Superannuation is less than super
We have come to the end of another annual round of changes to our super fund which, in Australia, started off as a world model for the superannuation system. Instead of creating a wordwide standard, this annual tampering has led to numerous amendments (most of which we were alerted to via media announcements). Some amendments were made to correct earlier legislation.
Although it is ‘your’ superannuation, originally designed to get you off the promised ‘government pension’, the money for this is simply not there. Why? Because the taxes you paid have since been pre-spent by our governments, mainly on their own over-generous super funds.
Public choice theory
So, what exactly is it that drives this annual frenzy of changes? Why not leave a reasonable system alone for a few years, so that it can meet the objective of giving us independence through our own financial responsibility?
There is a reason and it is explained in economic terms by public choice theory. The recipients of the concentrated benefits (money), being the accounting profession and financial advisers, work their butts off to generate constant change but the diffused costs are spread over the millions of people, such as ourselves, who are the owners of our superannuation policies.
Most of the latter group are too busy following the latest rule changes and paying the professionals to handle such matters for us, hence we are too busy to march in the streets and demand that they “leave our superannuation alone”. Sally Patten wrote about this well in the November 28, 2016 edition of the Australian Financial Review under the headline:
“On behalf of the financial planning and accounting communities, your correspondent would like to take this opportunity to thank Treasurer Scott Morrison for the most significant superannuation reform package in nearly a decade.

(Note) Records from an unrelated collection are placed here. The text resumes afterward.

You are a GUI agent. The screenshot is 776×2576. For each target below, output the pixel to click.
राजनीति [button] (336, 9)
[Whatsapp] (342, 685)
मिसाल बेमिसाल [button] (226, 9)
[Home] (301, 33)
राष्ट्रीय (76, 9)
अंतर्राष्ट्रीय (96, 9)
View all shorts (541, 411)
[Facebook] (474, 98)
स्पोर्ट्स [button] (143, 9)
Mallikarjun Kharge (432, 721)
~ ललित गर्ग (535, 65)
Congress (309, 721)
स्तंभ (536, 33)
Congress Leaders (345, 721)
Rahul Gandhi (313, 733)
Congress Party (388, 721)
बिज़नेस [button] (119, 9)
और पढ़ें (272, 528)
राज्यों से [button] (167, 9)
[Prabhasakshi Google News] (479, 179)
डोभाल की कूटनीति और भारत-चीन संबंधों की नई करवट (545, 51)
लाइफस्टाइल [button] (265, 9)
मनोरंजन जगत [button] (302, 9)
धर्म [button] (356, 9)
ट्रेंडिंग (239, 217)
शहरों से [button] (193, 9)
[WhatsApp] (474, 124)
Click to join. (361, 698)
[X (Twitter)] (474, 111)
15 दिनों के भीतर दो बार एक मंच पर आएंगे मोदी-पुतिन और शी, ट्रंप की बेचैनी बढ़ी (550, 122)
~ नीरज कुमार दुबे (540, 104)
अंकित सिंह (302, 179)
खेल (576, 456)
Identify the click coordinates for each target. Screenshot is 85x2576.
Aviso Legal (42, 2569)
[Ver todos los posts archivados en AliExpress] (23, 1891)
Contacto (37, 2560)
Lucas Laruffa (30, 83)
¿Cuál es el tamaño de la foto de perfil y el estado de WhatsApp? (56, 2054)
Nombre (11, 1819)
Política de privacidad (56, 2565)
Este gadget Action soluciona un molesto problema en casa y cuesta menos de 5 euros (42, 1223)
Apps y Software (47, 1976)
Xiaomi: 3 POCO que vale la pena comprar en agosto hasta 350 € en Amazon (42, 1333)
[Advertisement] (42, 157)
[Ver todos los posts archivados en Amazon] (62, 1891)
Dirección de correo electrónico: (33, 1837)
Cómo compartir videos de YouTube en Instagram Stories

“Changes to the retirement savings rules, especially complicated, tectonic plate-shifting ones such as those which will be introduced on July 1 next year, help to justify the existence of a variety of occupations, including government relations and policy experts, lawyers, super fund administrators and a good number of staff at the Tax Office (not to mention financial journalists).
“But the biggest beneficiaries will surely be financial advisers and accountants, who will spend the next seven months demonstrating their expertise by explaining the changes to their clients and ensuring that they remain on the right side of the law.”